For all systems, first, a minimization of only waters molecules was done. For this, the solute (protein and ligand) were restrained with a force of 100 kcal/mol-Å${}^2$. In this minimization, the maxcyc and ncyc as 50,000 and 1500 were established, respectively; and ntc was 1 (the shake was off). This was recommended during the minimization [63], so that a constant volume was established.

Afterward, a minimization of the entire system using maxcyc = 100,000 and ncyc = 1000 was done at constant volume. After energy minimization, the system was gradually heated until 300 K for 50 ps. In this part, the solute was restrained with a force of 2.0 kcal/mol-Å${}^2$ and, for the last step, the system was equilibrated for 5 nanoseconds (ns) and ntt = 3, ntp = 1, ntc = 2, and ntf = 2 were established with constant pressure.

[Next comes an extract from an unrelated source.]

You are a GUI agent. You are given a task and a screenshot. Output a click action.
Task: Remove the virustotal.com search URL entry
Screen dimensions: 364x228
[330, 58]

Finally, for the first analysis, we performed the production for 10 ns in NPT ensemble. For the second analysis of PleD–protein, PleD–GTP, and PleD–Ligand4 complexes, 100 ns was simulated. For PleD–GTP and PleD–Ligand4, the 100 ns production starts at end of the previous 10 ns, using the same conditions as the 10 ns production.

3.6. Molecular Mechanics Poisson–Boltzmann Surface Area (MM/PBSA) Calculation

The binding free energy was calculated using MM/PBSA script from AMBER package [69]. In the first analysis, a total of 200 snapshots were taken for MM/PBSA analysis. These snapshots are equal to the last 2 ns of simulation. Since Su et al. suggested that working with data of MD trajectories longer than 2 ns decreases the accuracy of the prediction [64]. The parameters igb = 2, inp = 1, and radiopt = 0 were used. The igb parameter is chosen depending on the mbondi parameters following the amber manual indications. The inp uses the solvent-accessible-surface area to correlate total non-polar solvation free energy and radiopt, thus indicating the default atomic radius of the input file [63]. In the calculation of MM/PBSA binding free energy, entropy was not considerate and this is due to the high computational cost of it. This contribution improves the result slightly or can decrease the effectiveness of the MM/PBSA method [70,71,72]. For the decomposition per residue of MM/PBSA result, the decomp general option was established with idecomp = 1 in the same input file. In the second analysis, we take the last 20, 30, 40, 50, and 60 ns of production and 200 snapshots, with the same condition as the first MM/PBSA calculation.

3.7. RMSD, RMSF, Radius of Gyration, and H-Bond

The RMSD, RMSF, Rg, and H-bond were calculated with cpptraj tool [43]. We used the entire production to carry out this analysis and the first frame was taken as reference for alignment in the RMSD and RMSF analysis.

4. Conclusions

Computational methods, using VS, play a significant role in drug discovery. The identification of drug interaction with target macromolecule can help to clarify the potential molecule’s mechanism of action. In our computational study, the binding free energy between PleD protein GTP binding site and ligands, was calculated through MM/PBSA to rank the best molecules obtained from VS of naturals products from ZINC15 database. We identified ARG445 as a key residue in the binding pocket. Residues LYS441, LYS331, PHE 330, and PHE329 present favorable interactions and GLU369 presents a common non-favorable interaction among the ligands studied. Our results suggest TAA as a potential starting point for hit-to-lead methodologies. The identified compound represents the most potential hit in the natural products library, which can be tested in vitro in order to optimize it to develop inhibitors of PleD.